VarunaTTVarunaTT member
First Anniversary First Comment 5 Love Its First Answer
edited November 2021 in Wedding Woes
This week is going slooooooow.  SSDD at work and life.

I've never talked a lot about the breakup with K.  Basically, I threw down an ultimatum based on a repetitive behavior/lies and they walked out on me on Saturday, November 7.  They came back for 2 hours, with their sidepiece, on Sunday while I left and packed the weirdest shit ever (roller derby trophies, pageant crowns, some clothes, but not, as they later yelled at me for, their check book) and ghosted me for 10 days.  I didn't know where they were .  That Friday, I had to make special arrangements to get into the bank b/c of covid restrictions to close down our joint checking account.  The following Tuesday, I had their garage door opener disabled and the locks to the apartment changed.  Once I did that, I 1. finally got some damn sleep and 2. stopped texting them to find out where they were and, something I'm glad didn't happen, trying to get them back.  Thankfully, I was in therapy already through all of this, and my therapist very much helped me through it with realizing some things. 
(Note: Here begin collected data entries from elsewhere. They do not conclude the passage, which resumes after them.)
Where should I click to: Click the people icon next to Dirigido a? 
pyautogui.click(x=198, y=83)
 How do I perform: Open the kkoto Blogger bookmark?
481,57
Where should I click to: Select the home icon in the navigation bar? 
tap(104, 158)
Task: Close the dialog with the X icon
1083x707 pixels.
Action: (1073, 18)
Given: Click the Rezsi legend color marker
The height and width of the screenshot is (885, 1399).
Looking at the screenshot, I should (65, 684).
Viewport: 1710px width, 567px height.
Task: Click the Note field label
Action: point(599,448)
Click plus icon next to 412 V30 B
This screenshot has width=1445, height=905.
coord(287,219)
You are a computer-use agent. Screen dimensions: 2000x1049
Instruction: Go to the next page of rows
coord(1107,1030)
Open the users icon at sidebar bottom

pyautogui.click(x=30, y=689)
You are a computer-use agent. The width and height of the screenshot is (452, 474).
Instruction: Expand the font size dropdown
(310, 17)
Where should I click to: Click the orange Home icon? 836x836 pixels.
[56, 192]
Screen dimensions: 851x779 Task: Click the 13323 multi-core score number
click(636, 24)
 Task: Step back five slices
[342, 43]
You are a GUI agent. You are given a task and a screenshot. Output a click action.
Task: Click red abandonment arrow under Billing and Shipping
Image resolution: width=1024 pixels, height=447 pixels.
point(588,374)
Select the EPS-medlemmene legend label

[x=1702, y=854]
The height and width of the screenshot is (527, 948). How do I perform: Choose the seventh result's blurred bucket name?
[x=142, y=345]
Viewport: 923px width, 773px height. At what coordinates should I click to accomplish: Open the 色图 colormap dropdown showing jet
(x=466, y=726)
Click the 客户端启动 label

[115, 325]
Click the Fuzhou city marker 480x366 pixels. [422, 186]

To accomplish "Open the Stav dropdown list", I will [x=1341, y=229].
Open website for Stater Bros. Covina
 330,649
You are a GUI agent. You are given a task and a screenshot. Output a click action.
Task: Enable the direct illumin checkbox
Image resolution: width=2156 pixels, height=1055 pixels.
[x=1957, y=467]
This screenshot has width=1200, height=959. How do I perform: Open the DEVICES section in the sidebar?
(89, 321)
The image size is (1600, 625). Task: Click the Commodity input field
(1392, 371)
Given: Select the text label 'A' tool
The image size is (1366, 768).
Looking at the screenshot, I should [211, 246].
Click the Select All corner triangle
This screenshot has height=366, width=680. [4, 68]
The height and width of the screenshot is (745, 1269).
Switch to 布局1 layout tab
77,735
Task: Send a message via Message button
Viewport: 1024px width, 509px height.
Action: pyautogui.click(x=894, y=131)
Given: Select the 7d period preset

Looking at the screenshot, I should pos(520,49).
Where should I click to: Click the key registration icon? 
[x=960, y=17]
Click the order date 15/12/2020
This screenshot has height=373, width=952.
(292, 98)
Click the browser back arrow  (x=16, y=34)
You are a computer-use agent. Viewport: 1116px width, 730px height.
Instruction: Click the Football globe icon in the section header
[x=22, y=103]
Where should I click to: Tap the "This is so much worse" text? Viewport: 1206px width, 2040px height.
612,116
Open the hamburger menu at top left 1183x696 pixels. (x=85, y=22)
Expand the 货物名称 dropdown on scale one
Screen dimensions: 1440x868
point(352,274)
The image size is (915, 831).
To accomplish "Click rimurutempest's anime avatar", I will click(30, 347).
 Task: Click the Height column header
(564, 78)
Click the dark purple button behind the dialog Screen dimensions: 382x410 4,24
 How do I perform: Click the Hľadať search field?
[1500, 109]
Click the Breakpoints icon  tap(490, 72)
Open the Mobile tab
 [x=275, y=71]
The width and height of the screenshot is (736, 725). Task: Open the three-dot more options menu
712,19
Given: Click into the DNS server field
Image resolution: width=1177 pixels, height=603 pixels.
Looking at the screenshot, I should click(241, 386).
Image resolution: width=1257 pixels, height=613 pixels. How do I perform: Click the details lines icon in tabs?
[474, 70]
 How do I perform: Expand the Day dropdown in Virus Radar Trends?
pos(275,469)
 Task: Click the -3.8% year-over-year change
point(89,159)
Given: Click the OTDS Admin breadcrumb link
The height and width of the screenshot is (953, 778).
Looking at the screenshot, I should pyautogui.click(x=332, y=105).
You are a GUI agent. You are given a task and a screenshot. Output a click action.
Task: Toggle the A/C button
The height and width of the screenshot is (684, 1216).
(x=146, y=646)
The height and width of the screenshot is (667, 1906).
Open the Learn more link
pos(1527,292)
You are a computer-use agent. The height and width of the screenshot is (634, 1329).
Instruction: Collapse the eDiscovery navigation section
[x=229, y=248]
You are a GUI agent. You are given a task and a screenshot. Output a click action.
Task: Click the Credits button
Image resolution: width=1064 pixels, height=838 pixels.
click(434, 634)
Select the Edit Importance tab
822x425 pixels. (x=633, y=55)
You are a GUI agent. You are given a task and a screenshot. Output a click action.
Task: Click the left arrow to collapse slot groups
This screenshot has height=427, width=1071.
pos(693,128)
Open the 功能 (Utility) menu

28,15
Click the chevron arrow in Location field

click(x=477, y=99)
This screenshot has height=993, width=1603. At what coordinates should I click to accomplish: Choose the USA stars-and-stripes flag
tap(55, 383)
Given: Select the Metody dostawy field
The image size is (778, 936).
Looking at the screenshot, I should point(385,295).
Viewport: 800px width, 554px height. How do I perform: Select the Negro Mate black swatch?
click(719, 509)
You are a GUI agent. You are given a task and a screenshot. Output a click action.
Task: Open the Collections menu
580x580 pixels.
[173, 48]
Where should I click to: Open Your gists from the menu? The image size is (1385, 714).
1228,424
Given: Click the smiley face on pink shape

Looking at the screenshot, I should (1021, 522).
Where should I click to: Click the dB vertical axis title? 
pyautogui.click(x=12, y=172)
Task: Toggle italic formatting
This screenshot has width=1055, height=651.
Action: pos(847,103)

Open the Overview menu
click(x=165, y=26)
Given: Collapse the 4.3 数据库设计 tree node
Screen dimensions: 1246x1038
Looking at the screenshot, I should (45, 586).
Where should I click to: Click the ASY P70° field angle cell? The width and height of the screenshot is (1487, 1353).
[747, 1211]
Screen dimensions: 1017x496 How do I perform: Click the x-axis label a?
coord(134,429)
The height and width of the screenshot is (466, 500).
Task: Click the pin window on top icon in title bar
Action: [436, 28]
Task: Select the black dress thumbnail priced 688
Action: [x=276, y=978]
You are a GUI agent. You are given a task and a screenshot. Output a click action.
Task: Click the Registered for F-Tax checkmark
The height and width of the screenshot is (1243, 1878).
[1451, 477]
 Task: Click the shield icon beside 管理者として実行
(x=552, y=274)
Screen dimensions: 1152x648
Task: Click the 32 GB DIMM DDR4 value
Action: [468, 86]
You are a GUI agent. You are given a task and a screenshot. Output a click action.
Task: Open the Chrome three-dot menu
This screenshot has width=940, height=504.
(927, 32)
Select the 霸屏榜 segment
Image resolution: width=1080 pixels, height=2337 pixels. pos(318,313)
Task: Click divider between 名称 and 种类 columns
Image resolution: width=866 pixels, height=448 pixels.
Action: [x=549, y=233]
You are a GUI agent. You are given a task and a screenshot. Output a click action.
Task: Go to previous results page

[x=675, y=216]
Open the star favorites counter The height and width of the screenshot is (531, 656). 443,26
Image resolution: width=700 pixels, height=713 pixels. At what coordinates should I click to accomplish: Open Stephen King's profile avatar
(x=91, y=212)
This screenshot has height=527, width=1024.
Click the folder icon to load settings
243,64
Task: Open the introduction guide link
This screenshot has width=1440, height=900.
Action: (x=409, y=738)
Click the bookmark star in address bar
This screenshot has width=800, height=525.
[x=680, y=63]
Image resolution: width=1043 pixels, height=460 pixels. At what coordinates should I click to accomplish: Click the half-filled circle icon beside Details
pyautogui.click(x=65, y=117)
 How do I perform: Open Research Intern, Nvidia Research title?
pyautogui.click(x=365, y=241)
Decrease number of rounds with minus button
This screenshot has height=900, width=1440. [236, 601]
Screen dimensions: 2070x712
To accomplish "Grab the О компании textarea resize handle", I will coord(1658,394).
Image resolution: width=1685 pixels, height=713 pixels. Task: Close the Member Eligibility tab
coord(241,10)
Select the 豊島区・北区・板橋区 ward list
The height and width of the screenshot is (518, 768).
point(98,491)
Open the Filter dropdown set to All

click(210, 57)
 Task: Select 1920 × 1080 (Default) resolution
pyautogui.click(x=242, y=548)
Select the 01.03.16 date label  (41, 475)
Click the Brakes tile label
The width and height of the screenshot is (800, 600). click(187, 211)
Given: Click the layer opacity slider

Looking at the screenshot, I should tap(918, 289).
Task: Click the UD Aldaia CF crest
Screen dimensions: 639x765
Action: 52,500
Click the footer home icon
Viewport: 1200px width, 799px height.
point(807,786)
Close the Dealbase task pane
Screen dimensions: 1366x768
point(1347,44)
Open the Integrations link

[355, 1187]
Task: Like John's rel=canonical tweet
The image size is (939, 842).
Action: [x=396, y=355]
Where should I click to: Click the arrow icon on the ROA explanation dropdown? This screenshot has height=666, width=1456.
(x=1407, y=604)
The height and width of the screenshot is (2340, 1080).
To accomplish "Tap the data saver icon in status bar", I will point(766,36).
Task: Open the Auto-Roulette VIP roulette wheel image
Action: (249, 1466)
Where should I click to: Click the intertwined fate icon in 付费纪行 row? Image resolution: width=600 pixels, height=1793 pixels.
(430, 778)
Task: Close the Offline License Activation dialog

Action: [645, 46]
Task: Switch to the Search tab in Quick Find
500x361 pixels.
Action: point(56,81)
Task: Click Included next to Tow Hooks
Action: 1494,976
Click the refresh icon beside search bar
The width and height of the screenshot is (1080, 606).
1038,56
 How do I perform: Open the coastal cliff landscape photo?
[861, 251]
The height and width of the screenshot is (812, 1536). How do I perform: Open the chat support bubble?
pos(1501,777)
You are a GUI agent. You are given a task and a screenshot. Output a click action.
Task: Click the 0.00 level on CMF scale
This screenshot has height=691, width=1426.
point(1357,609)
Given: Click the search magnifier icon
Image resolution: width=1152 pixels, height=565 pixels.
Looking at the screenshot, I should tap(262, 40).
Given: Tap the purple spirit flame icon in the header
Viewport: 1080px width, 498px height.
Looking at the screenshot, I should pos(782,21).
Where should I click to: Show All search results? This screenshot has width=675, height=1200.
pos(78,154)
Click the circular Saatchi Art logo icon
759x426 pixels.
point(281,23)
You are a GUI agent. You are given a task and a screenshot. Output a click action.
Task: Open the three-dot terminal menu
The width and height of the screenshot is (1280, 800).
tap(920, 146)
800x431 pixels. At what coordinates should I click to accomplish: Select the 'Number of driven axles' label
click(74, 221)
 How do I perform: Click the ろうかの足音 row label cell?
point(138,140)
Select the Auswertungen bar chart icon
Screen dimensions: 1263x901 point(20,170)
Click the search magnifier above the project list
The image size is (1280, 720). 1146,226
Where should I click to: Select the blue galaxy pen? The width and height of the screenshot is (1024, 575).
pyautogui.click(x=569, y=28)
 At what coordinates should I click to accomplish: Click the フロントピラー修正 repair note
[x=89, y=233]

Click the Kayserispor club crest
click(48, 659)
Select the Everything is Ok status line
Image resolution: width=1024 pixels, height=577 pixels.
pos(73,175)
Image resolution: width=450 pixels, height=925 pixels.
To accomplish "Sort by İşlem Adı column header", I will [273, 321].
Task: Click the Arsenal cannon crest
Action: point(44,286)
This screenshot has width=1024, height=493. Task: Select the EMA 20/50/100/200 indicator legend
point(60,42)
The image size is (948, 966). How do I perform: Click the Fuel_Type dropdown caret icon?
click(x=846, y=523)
K texted me 2 days later, some long drawn out messiness.  I was polite, but cold.  They then started trying to make plans to have their mother come over, when I was at work, to start packing their things.  I said no, this was my space now and I didn't let people into my space to take things out when I wasn't there.  K tried to argue with me.  I then informed them that I had closed the checking account and locked them out of the apartment.  They lost their mind and sent supremely nasty texts.  I packed up and organized all of their shit, made arrangements with their parents came to pick it up, and moved them out.  It wasn't totally finished until January b/c there were some exchanges of things.  I don't regret the relationship and there were some really good things that came out of it for me.  I also never want to see their face again.  Seeing some of my FB memories this week has been hard to see, but I'm also proud of how far I've come.  I got together with K so quickly after the divorce (even though I felt like I'd been single for years in my marriage) that I had a lot to deal with.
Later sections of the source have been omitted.